Here they all are snuggled up together. 









Close up of Pippin, one of my newer guys









This is Dru, (Drucilla) She's one of the older girls









Dru and Tommy. You wouldn't believe that these two hated each other when I first got Tommy. (Well Dru hated Tommy, Tommy loved Dru) They are best of buds now.









Mr Tommy after Dru had gotten tired of him licking her ears lol









Leola, my oldest ferret. She may be old, and very tiny, but she's the boss!!

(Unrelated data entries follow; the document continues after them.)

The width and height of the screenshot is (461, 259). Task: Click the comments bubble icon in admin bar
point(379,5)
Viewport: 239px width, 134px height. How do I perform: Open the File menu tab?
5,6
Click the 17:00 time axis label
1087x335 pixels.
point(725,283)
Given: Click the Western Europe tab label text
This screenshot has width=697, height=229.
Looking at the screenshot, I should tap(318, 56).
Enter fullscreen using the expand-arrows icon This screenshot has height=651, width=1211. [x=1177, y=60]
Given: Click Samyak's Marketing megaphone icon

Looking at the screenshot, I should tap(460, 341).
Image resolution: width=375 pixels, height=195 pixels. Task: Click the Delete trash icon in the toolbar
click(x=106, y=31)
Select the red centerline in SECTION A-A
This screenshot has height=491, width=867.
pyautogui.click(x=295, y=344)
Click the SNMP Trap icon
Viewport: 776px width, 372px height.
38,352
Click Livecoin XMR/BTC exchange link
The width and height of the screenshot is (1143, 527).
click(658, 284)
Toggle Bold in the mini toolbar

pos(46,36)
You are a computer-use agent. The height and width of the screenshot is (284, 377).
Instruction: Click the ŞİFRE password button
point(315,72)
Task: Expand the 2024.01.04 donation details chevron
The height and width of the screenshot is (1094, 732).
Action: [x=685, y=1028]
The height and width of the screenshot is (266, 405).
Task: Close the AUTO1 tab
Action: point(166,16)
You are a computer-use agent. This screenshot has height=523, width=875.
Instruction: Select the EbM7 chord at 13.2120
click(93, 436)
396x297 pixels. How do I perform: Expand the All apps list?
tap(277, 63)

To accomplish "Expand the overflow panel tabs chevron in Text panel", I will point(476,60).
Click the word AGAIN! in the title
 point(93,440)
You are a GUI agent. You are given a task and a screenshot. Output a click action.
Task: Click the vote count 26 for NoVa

And last but not least, Spike. Another of the new-er boys.


----------



## shezzy (Mar 8, 2009)

Lovely ferret gang :thumbup: they're great fun aren't they ?


----------



## Shady (Mar 7, 2011)

Yes, I love my little guys. Dru and Pippin recently went to the local nursery and I gave a talk about looking after ferrets and because those two are so bloody friendly, the kids were able to hold them and stroke them. They all loved it, but it tired poor Pippin out. We were there for half a day and he was completely sparko. Only woke up again when I moved him into the transport cage to take him home. It was all too much excitement for the little chappie


----------



## kerz (Feb 16, 2010)

Aw! Fab pics, I'm a Sucker for ferrets, urs are so cute


----------